Mobile SaaS
When IBM tosses down 100,000,000 R&D dollars, we had all better pay attention.
IBM has discovered mobile, no doubt dumfounded by the runaway popularity of its media rival Apple. I am sure that Apple’s original 1984 poke at the then-failing IBM left a shoeprint on IBM’s corporate butt. With IT hardware commoditizing and the market for IT services being finite and more competative, it would be unsurprising if IBM was looking for where to grow next.
They may be as enamored by iPhones and Apple’s app store as a crazed public.
IBM has decided to invest $100M into mobile communications research over a five year period. Though Big Blue is focusing primarily on extending enterprise IT to handies, they are not imune to the notion of enabling B2C and C2C interaction as well. Apple has demonstrated that selling to the masses generates massive muhla.
Being an organization driven by numbers and other forms of common sence, IBM made note of two interesting datum. Foremost was that 83% of the humans roaming around the planet today do not have easy access to computers. However, these folks are being launched directly into the wireless age. IBM’s Institute for Business Value notes that mobile user headcounts will rise 191% before the end of 2011, before the next Congress has a chance to muck up the economy further than the current Congress appears ready to do.
At the end of that year a mere one billion homo sapiens will be texting one another, and in the process disproving the million monkey theory once and for all.
Think about a billion customers. If you could earn a penny from each of them, you would pocket $10M bucks. Do that every day and you would churn enough money to make even Obama blink. This explains why executives from America’s mobile carriers vigorously defended their text messaging pricing before Congress. A billion monekys may not text the complete works of Shakspear, but they will generate a wad of cash large enough to impress King Lear … or even Bill Gates.
Which is where SaaS comes in.
IDC claims that SaaS (at least in Asian markets, many parts of which skipped the industrial revolution and landed squarely in the Internet age) will grow at six times the rate of packaged software.
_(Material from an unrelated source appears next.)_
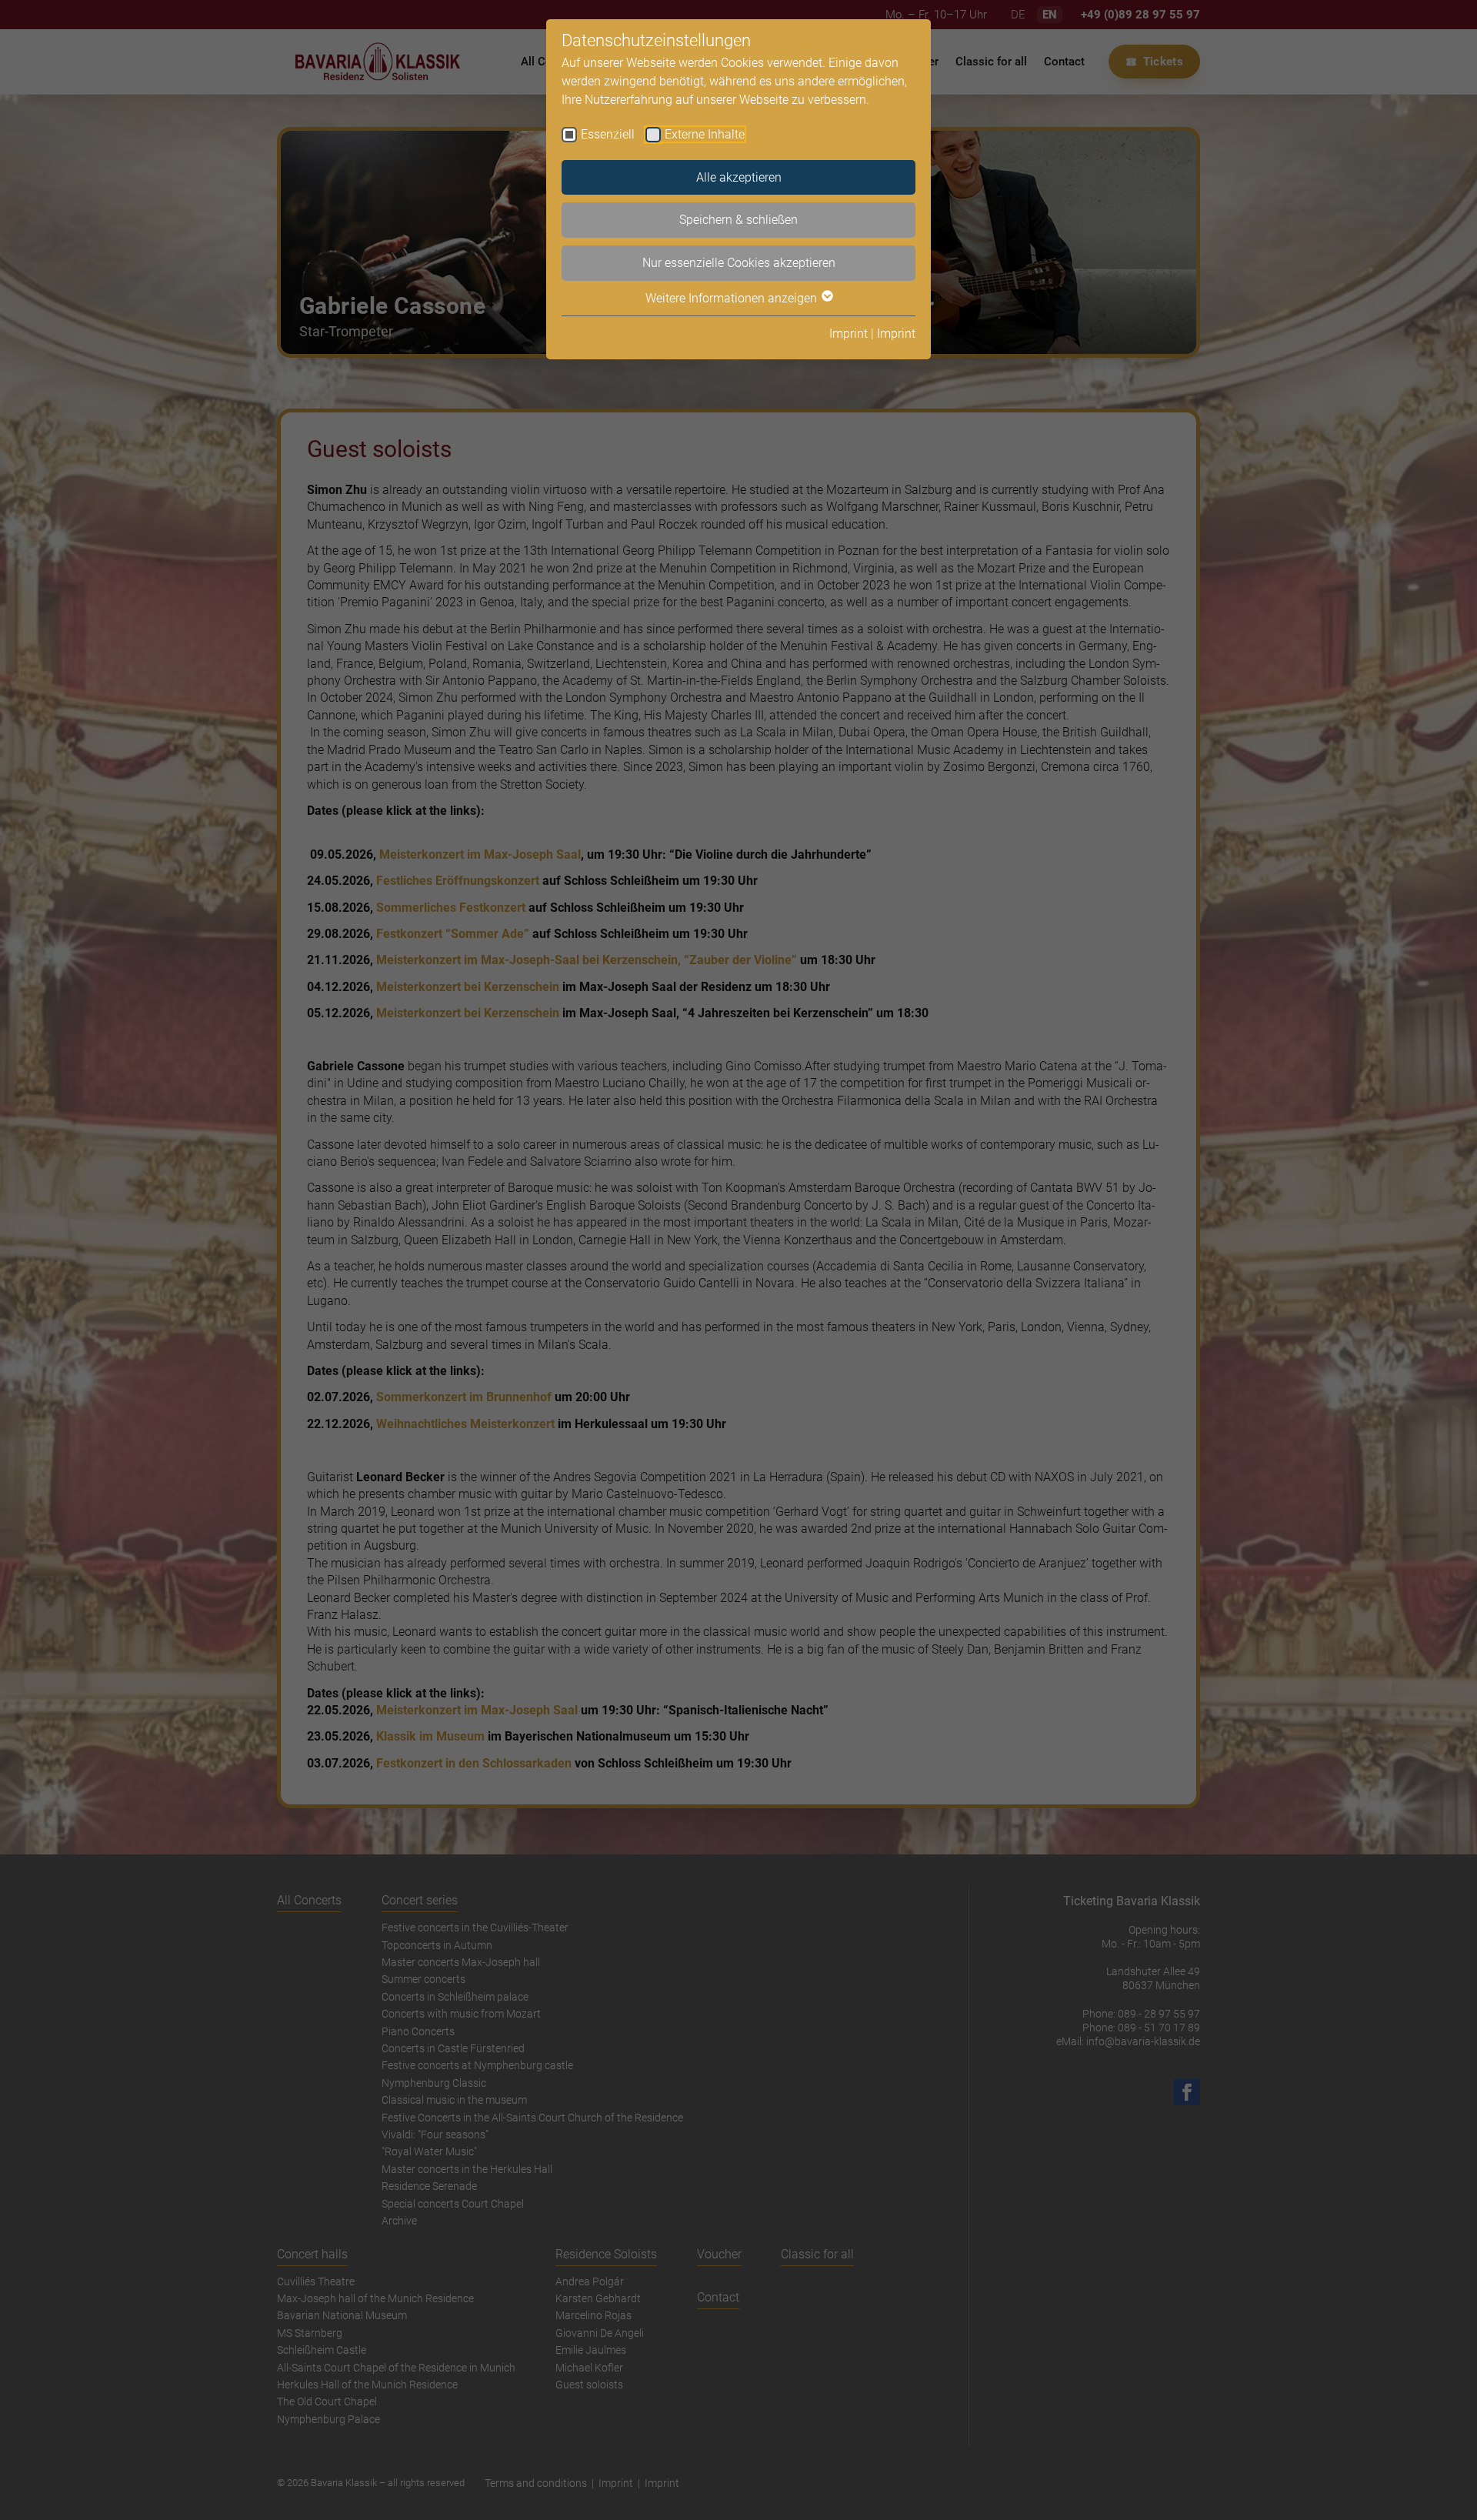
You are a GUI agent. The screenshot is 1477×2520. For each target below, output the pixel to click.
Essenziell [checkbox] (608, 134)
The report lists recurring obvious statements about the low start-up cost of SaaS apps and other unsurprising factors. What it doesn’t note is the union of SaaS, cloud computing and mobile.
This is where some major gold will be unearthed.
It is a given that mobile handsets are computers and unified communications systems. People’s lives are now influenced by what they can or cannot do with a handset. As IBM notes and green-clad Iranians proved this week “…mobile telephony holds the future of communication and exchange of information.”
Yet there must be a back-end for most mobile apps. A server somewhere intermediates the exchange of everything and serves-up applications to handsets. Since mobile apps are like the Internet of two decades ago – so new that nobody knows what might be profitable – a lot of experimentation needs to occur. Apple’s app store was Steve Job’s way of letting a million minds experiment and prove which iPhone applications people really wanted and needed, and do so without investing Steve’s own R&D dollars.
The Rubber Duck iPhone app comes to mind.
SaaS on public clouds will be the defacto approach to creating public (and perhaps private) mobile applications. Low cost and flexibile scalability are necessary when introducing a new mobile application to a billion potential users. Vendors at the intersection of mobile and SaaS stand to profit handsomely. Anyone who can take the Force.com platform approach and dedicate it to mobile applications stands to earn the business of every soul searching for a way to profit from a billion mobile users.